AMENDMENT NO. 2 TO DIRECTOR NONQUALIFIED DEFERRED COMPENSATION PLAN
Exhibit 10.2
AMENDMENT NO. 2 TO
DIRECTOR NONQUALIFIED
DEFERRED COMPENSATION PLAN
This is Amendment No. 2 to the Stock Yards Bank & Trust Company Director Nonqualified Deferred Compensation Plan, (the "Plan") as last amended and restated in 2009 by Stock Yards Bank & Trust Company and Stock Yards Bancorp, Inc. (together referred to herein as the "Company"), and shall be effective as of the date it is executed below.
Recitals
A. | The Company maintains the Plan and, pursuant to Section 13.2 of the Plan, has reserved the right to amend it. |
B. | The Company wishes to expand the terms of this Plan to provide Participants with an opportunity to elect a new time and form of payment for amounts deferred under the Plan on or after the year in which such new distribution election is made. |
Amendments
NOW, THEREFORE, the Plan is hereby amended as follows:
1. Section 2.11 of the Plan is hereby amended so that, as amended, it reads in its entirety as follows:
2.11 "Election Form" shall mean the form or forms (separate for cash fees and for RSU deferrals) or electronic enrollment process established from time to time by the Committee that a Participant uses to make a Deferral election under the Plan, and to designate a payment form election as among the options available for Account payments occurring after Retirement or death, either (i) when first eligible hereunder, or (ii) if eligible before 2006, pursuant to a 2006 transition rule set forth in Section 6.4.1, or (iii) with respect to all or part of deferrals and related credits made in Plan Years after a new distribution election is made (as designated when such deferrals are elected) as provided in Section 6.4.2, or (iv) to designate in advance of any Plan Year that some or all of the Deferral Credits for that Plan Year should be allocated to an In-Service Account.

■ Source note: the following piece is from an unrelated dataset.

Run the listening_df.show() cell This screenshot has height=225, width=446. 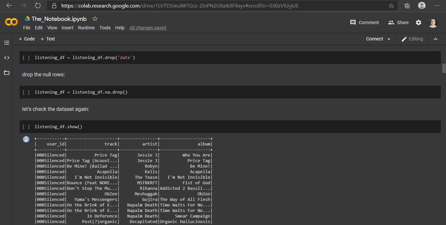[x=26, y=127]
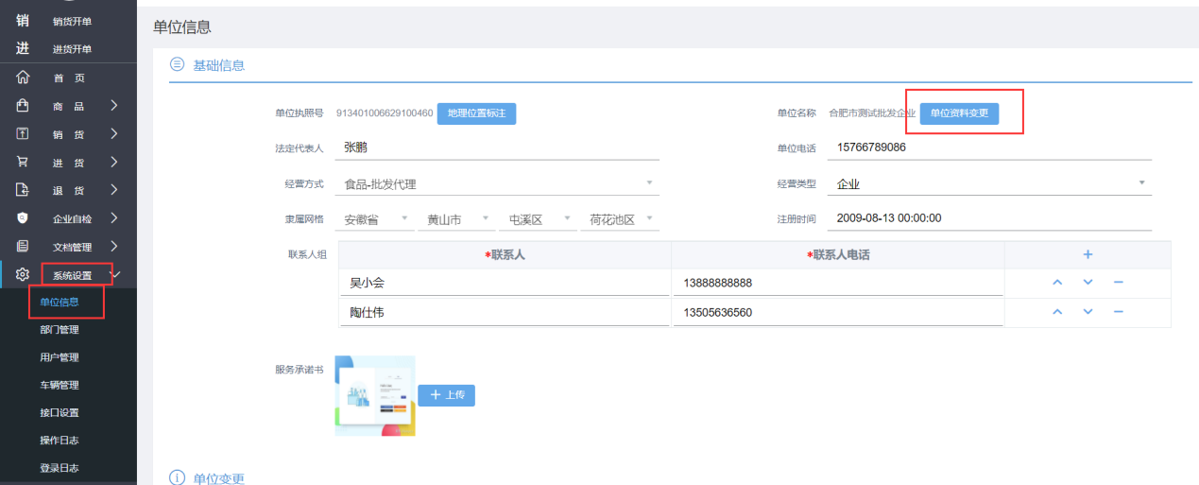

2. Section 5.1 of the Plan is hereby amended so that, as amended, it reads in its entirety as follows:
5.1 Termination of Service. If the Participant terminates service with the Company, the vested balance in the Account shall be paid to the Participant by the Company in a lump sum or in annual installments over no more than 10 years, or a combination of such payments, as elected by the Participant in accordance with Sections 6.1 and 6.4. Distribution shall begin or be made 60 days after Termination of Service, except that, no distribution shall be made earlier than six months after the Termination of Service with respect to a Specified Participant. Any payments to which a Specified Participant would be entitled during the first six months following Termination of Service shall be accumulated and paid on the first day of the seventh month following the date of Termination of Service.

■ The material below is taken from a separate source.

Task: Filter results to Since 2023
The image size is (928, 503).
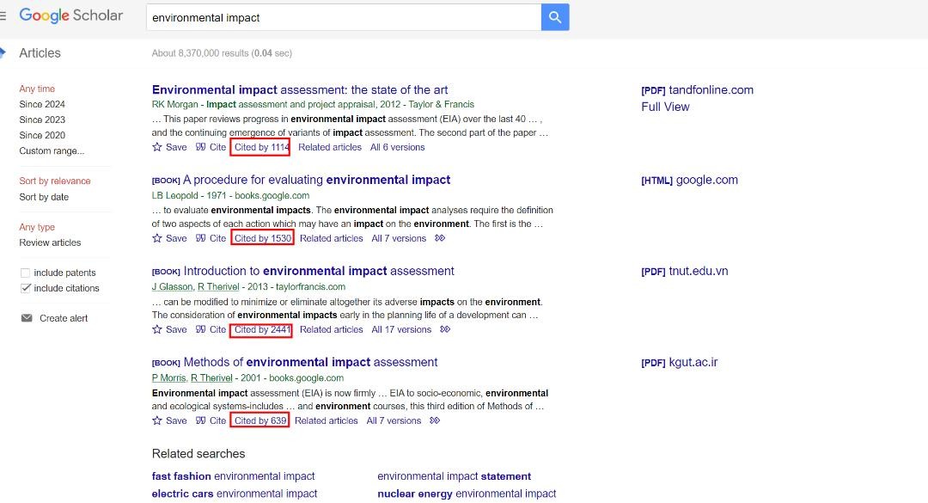Action: point(42,120)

3. Section 5.2 of the Plan is hereby amended so that, as amended, it reads in its entirety as follows:
5.2 Death. If the Participant dies before incurring a Termination of Service, 60 days following that event the Company shall pay (or begin to pay) a benefit to the Participant's Beneficiary in either a lump sum, or in annual installments over no more than 10 years or a combination of such payments, as elected by the Participant in accordance with Sections 6.1 and 6.4 or as may be changed in accordance with Section 6.6. If a Participant dies following his Termination of Service, and before all payments under the Plan have been made, the vested balance remaining in the Account shall continue to be paid by the Company to the Participant's Beneficiary in the same time and manner in effect prior to his death.

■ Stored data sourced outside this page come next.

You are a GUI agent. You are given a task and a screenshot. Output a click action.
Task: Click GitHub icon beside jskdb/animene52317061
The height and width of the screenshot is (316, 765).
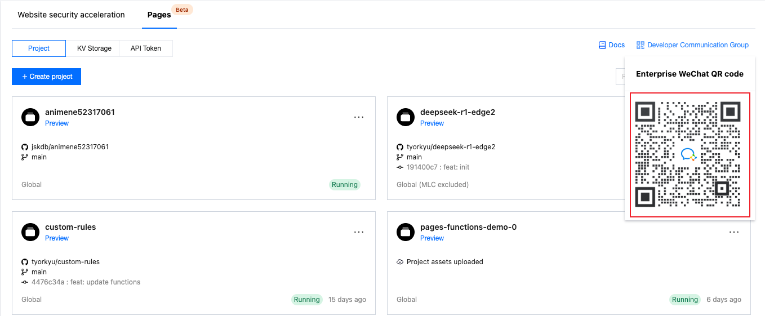click(x=25, y=147)
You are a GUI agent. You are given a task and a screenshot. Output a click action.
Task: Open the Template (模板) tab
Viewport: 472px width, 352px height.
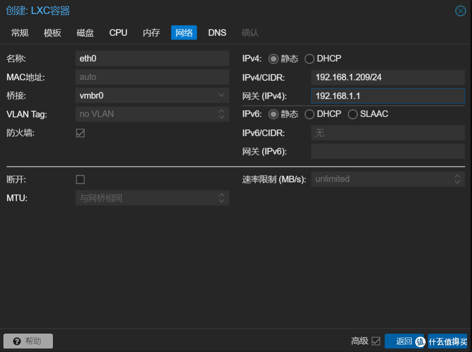(x=52, y=33)
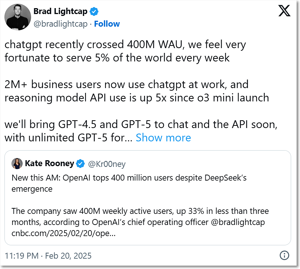The image size is (300, 269).
Task: Click the @Kr00ney handle
Action: (x=107, y=164)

4. Section 6.1 of the Plan is hereby amended so that, as amended, it reads in its entirety as follows:
6.1 Making Payment Elections. The Participant must make a payment timing and form election for payments to be made hereunder after Termination of Service or death either (i) with the Participant's first Election Form, or (ii) if later, in a special payment form election in 2006 in accordance with Section 6.4.1, or (iii) with respect to all or part of deferrals and related credits made in Plan Years after a new retirement distribution election is made (as designated when such Deferrals are elected) as provided in Section 6.4.2. Absent a timely election, all payments hereunder will be in a lump sum, 60 days after the payment triggering event (or after a 6 month delay, if to a Specified Participant). In all cases, the portion of a Participant's Account deemed invested in Company Stock (if any) shall be distributed in such stock in kind, and all other amounts due hereunder shall be paid in cash.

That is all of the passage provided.